Cherrywood Elementary School in Berryessa Union School District, in San Jose, is another school that saw its enrollment increase after starting a dual-immersion program. Tina Tong Choy, the principal of Cherrywood, said enrollment had been declining at the school in the first two years after she arrived in 2016.

“Because our scores were probably in the bottom third of the district, there was no reason really to choose Cherrywood to be your school. In fact, we had people transferring out,” Tong Choy said.

Then Cherrywood started a Mandarin immersion program in fall 2018 after parents in the district lobbied for one. Since then, the school has increased enrollment every year. The school has two immersion classes in every grade level, and they fill up, Tong Choy said. 

“We’ve had a waiting list since the time we’ve opened up,” she said.

Cherrywood Elementary has grown from 314 students in 2017-18 to 445 students in 2021-22. After next school year, however, the school will have expanded dual immersion to two classes in every grade, and will then be at capacity. The school also has classes in English only.

Dual-language immersion programs do face some enrollment challenges. It can be harder to fill spots after second grade because, by that time, all students must have some competence in the language other than English so they can understand the language at the same level as those who have been in the program since kindergarten.

In addition, when many neighboring school districts have dual immersion programs, they face more competition and may not attract students from outside the district. And while programs often grow enrollment at individual schools, they often can’t stop declining enrollment in a district as a whole.

Cherrywood Elementary still struggles to fill the classes that are in English only. Some parents of students in the Mandarin immersion program are organizing to try to attract more students to the English-only program as well, doing outreach to families at local preschools and other sites.

Instead of converting those classes to Mandarin-English immersion, Tong Choy would like to keep the English-only program as part of the school because it brings more diversity to the school, and because the programs share teachers. The teachers from the English-only classrooms teach English to the students in Mandarin-English immersion, and the Mandarin immersion teachers teach math, in English, to the students in the English-only program.

“We push out messaging that we’re building students’ global competence at our school,” said Tong Choy. “When you bring the two student communities together, it’s so much more powerful.” 
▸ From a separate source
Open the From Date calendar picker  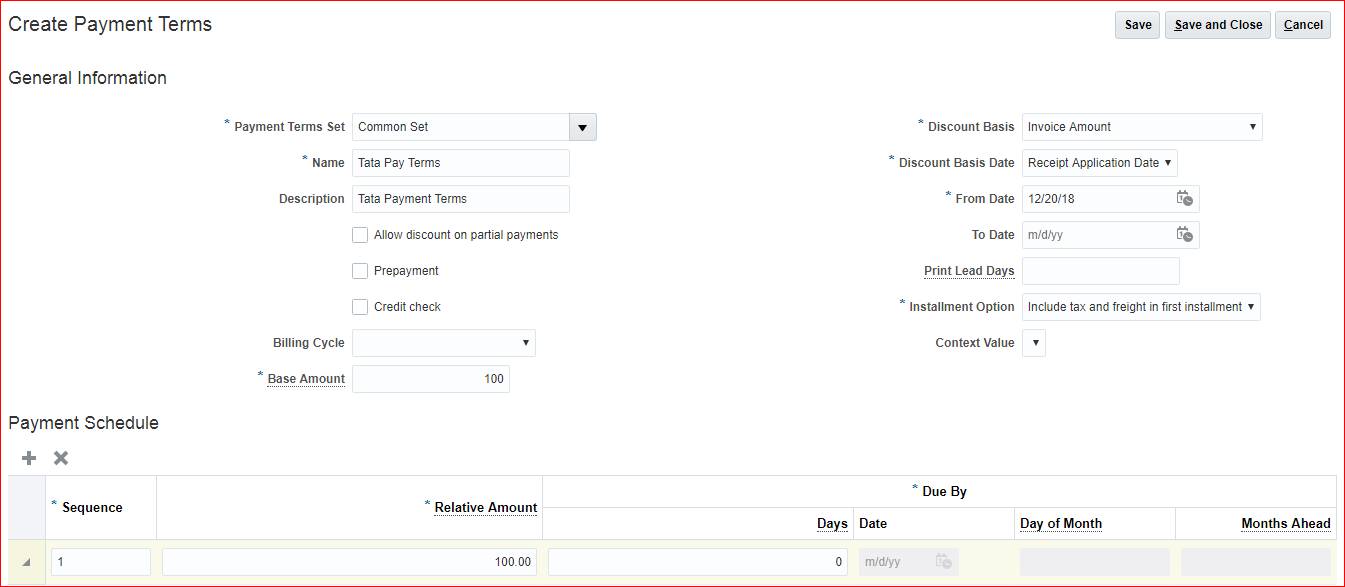(1184, 199)
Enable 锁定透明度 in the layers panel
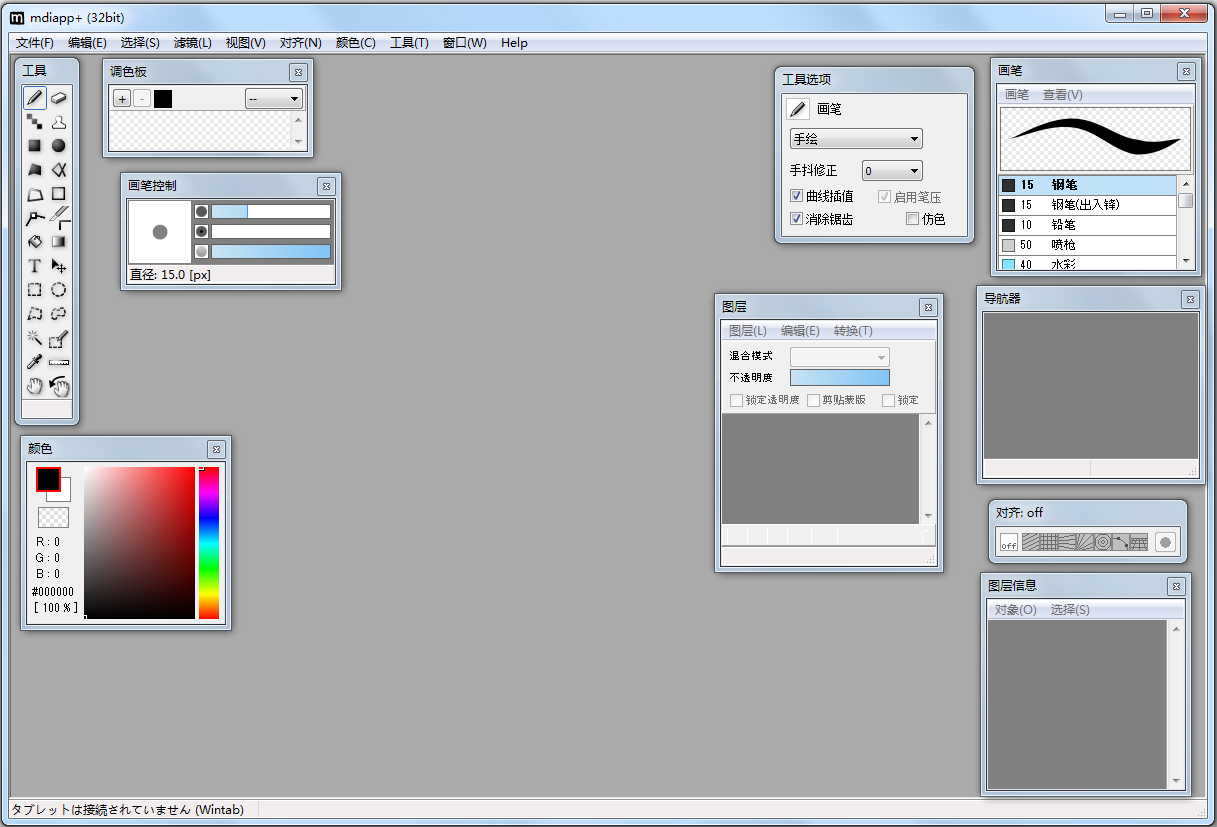Viewport: 1217px width, 827px height. coord(737,400)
For example, she said all students celebrate events like International Children’s Day or Lunar New Year together and participate in arts and crafts activities like painting, paper cutting, and lantern making. All the kindergarten teachers teach songs in English and Mandarin to all students, and they sing together in an end-of-the-year performance. Last year, the students all learned about Ruby Bridges and celebrated the Ruby Bridges Walk to School Day together.

Newark Unified School District started a Spanish-English dual-immersion program at Schilling Elementary School just last year, in 2021. Abbey Kerins, director of special projects for the district, said the school is not attracting students from outside the district because many neighboring districts already have Spanish immersion programs. However, she said the district does hope to open up more spots at other schools in the district that have waitlists by attracting students from those neighborhoods to Schilling.

Increasing enrollment is not the main reason the district started the program, however. Kerins said setting up the program was expensive because the district had to buy new curriculum materials and offer professional development for all teachers.

“There is obviously a benefit we’re getting from enrollment, but the cost of doing this for us is pretty high in exchange. The overall cost of the program doesn’t really honestly level out, in regards to enrollment,” Kerins said.

Still, Kerins believes it’s worth it. 

“For us, it’s centering linguistically on the families that have been most under-represented in public education, which is our Spanish-speaking families,” Kerins said. “It’s about providing more equitable access and representation by creating linguistic diversity in our school’s instructional program.”